Extracted data →
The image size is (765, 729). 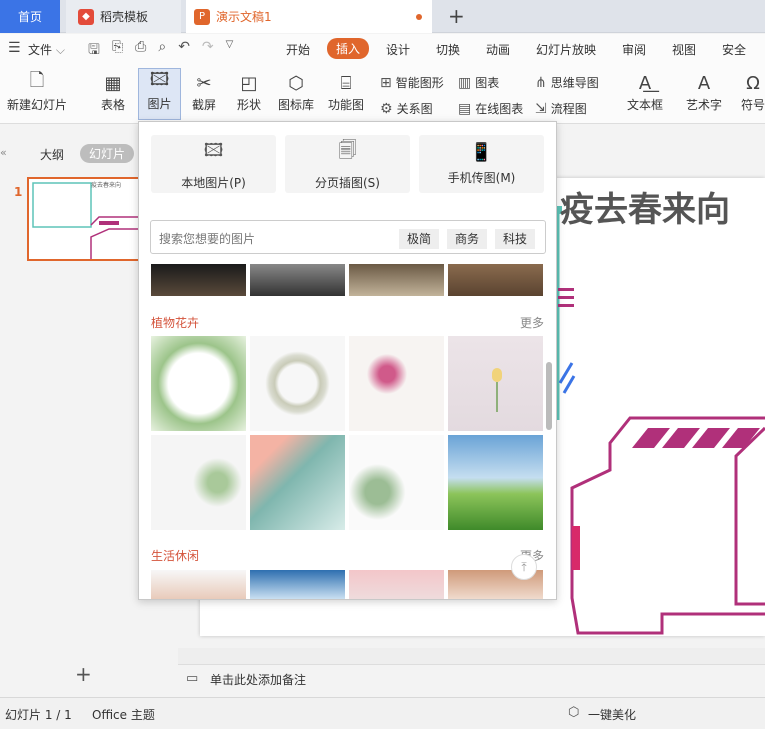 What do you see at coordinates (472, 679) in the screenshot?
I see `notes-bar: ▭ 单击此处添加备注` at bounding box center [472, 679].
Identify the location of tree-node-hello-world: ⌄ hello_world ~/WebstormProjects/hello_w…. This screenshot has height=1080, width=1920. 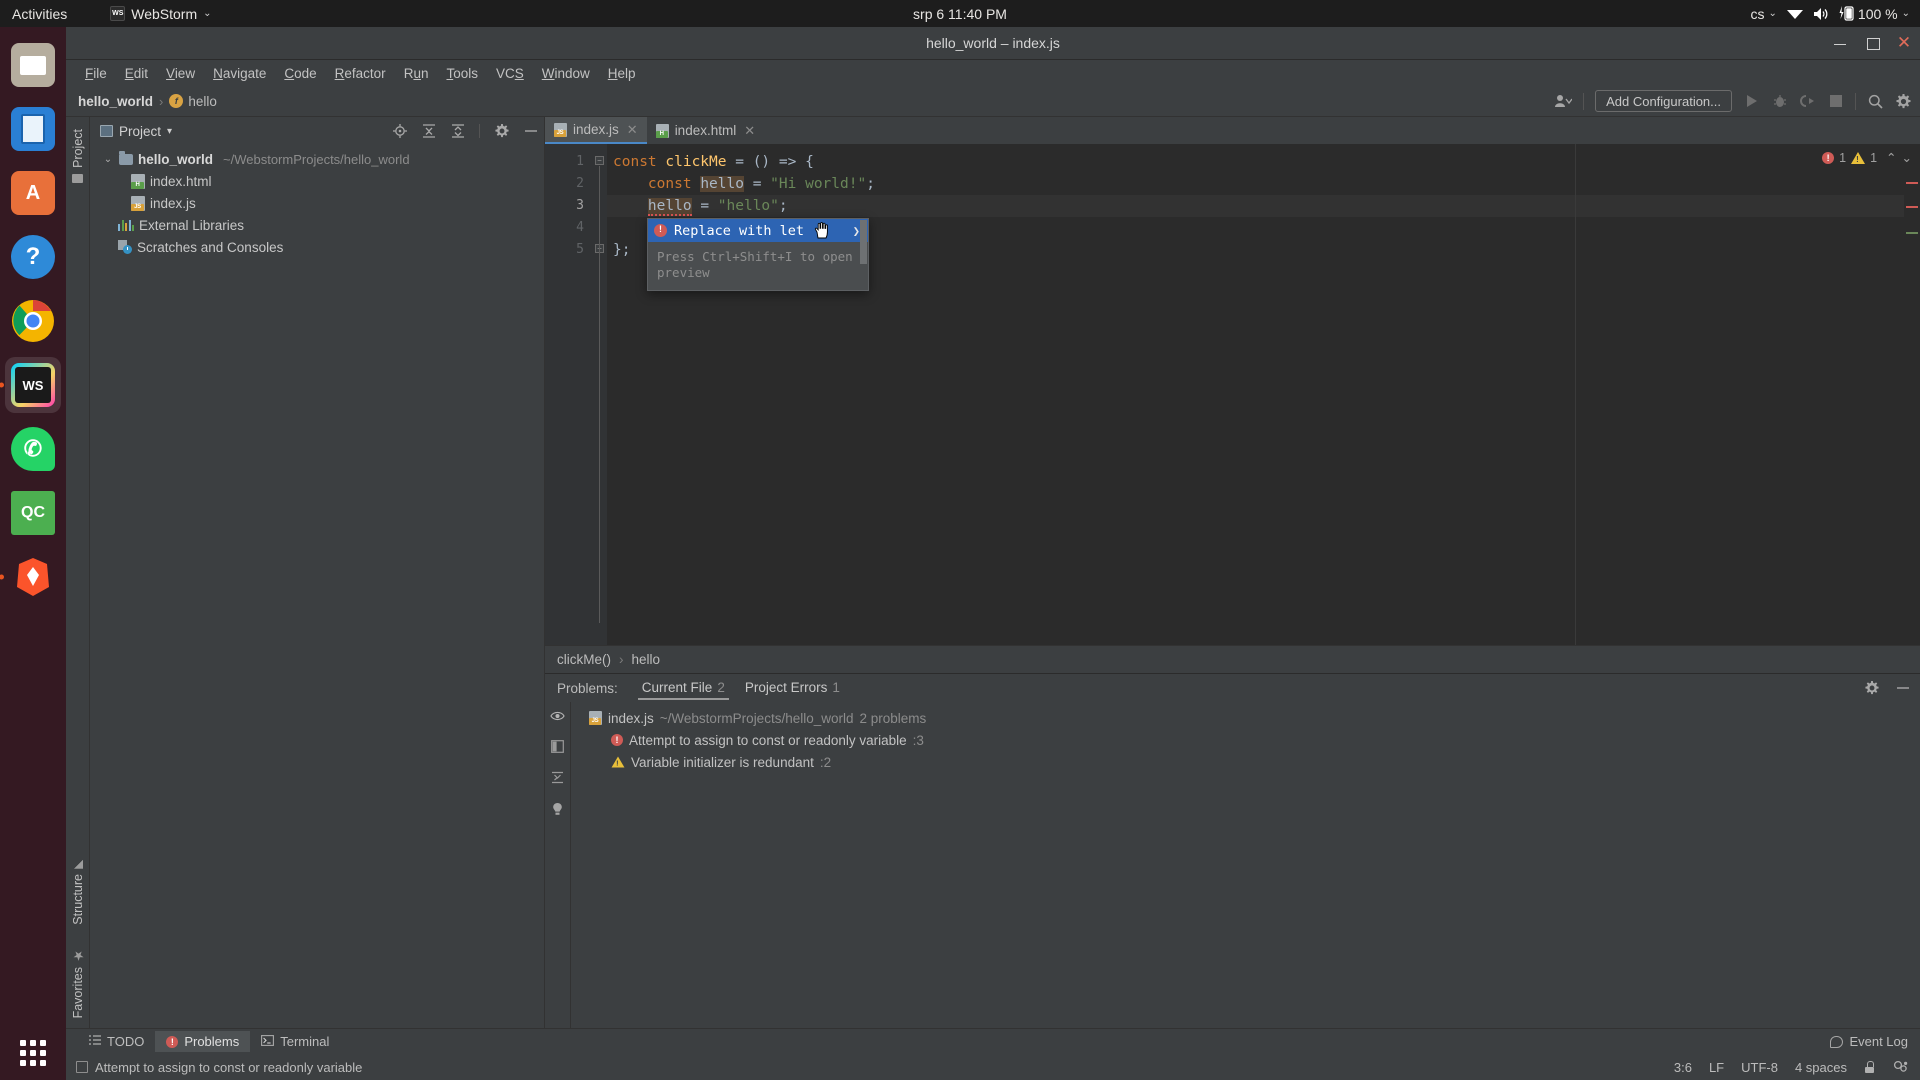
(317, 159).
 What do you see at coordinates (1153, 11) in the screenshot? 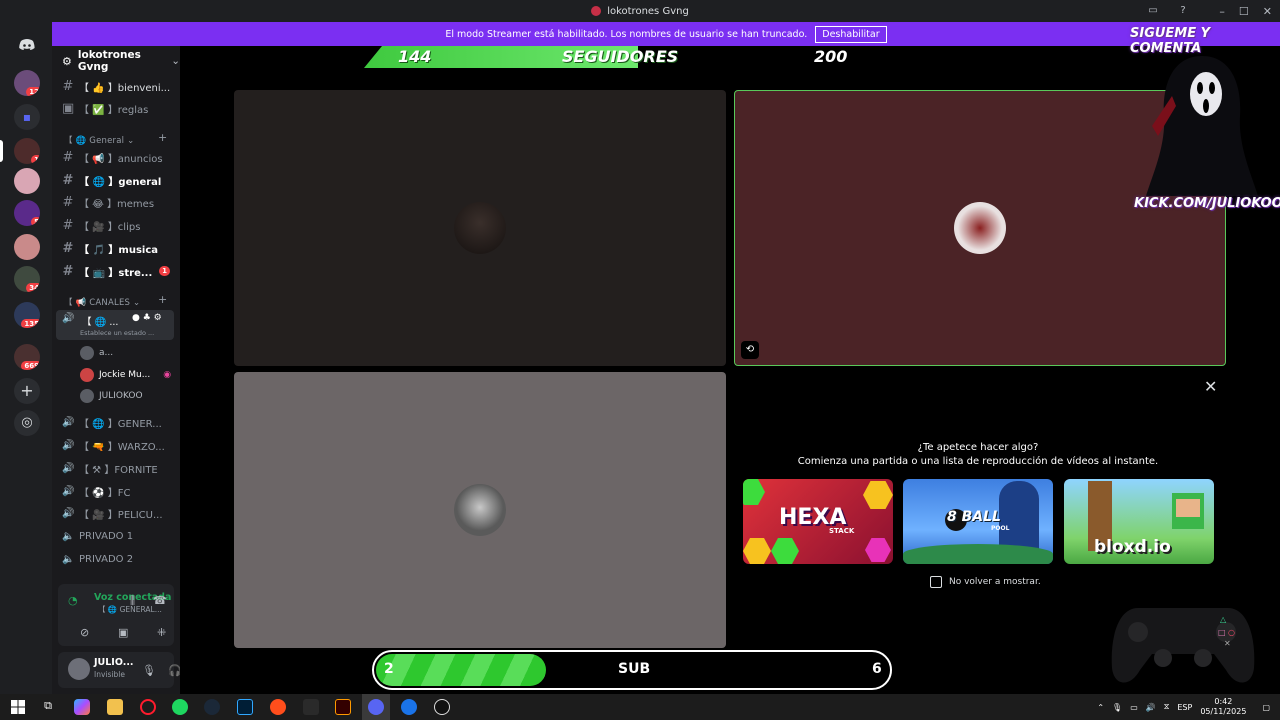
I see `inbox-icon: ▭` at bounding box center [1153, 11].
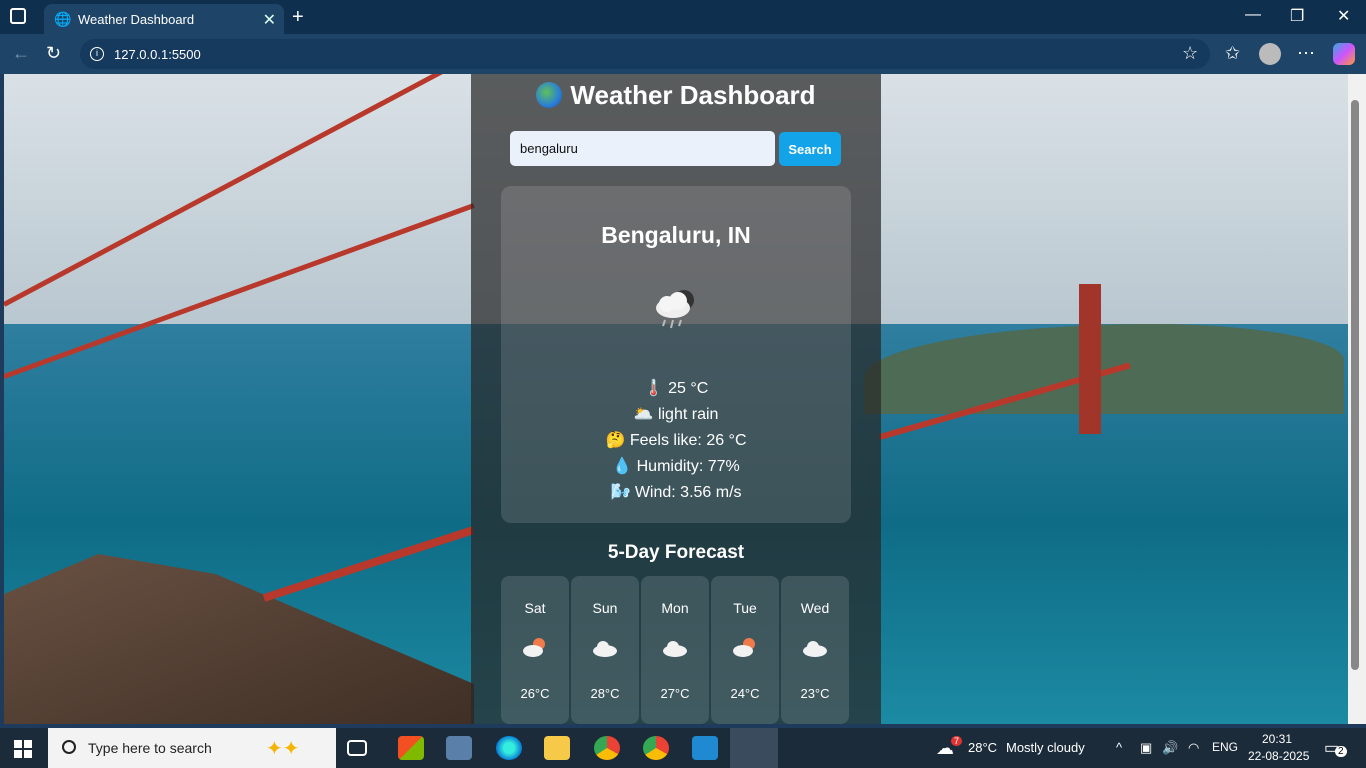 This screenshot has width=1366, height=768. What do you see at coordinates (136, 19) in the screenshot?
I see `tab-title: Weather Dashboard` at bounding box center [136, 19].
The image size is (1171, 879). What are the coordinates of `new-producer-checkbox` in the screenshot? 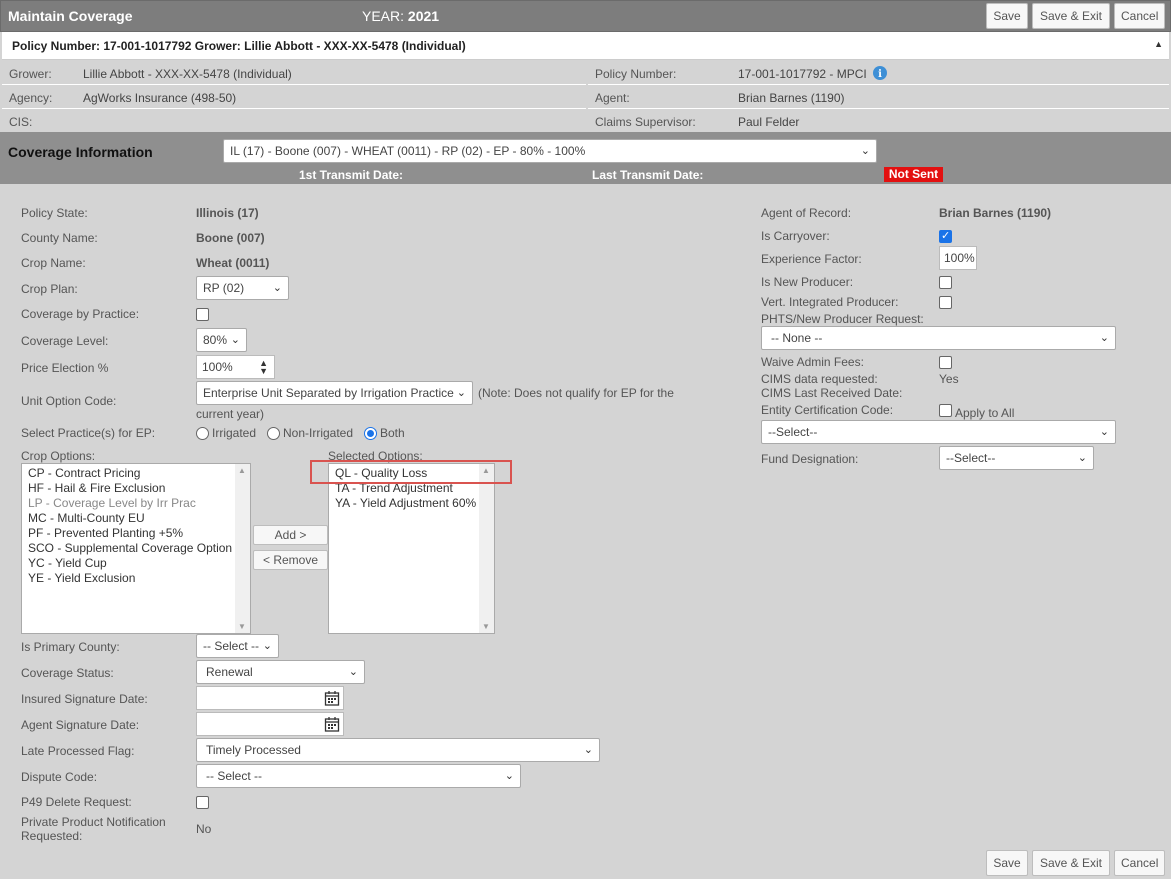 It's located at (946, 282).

Problem to work on →
Transcribe every item line from the one containing "What do you see at coordinates (1153, 11)" down to the one containing "center [136, 19].", both ends included, leaving the pictures out of your answer.

Task answer →
 What do you see at coordinates (1153, 11) in the screenshot? 
I see `inbox-icon: ▭` at bounding box center [1153, 11].
 This screenshot has width=1366, height=768. What do you see at coordinates (136, 19) in the screenshot?
I see `tab-title: Weather Dashboard` at bounding box center [136, 19].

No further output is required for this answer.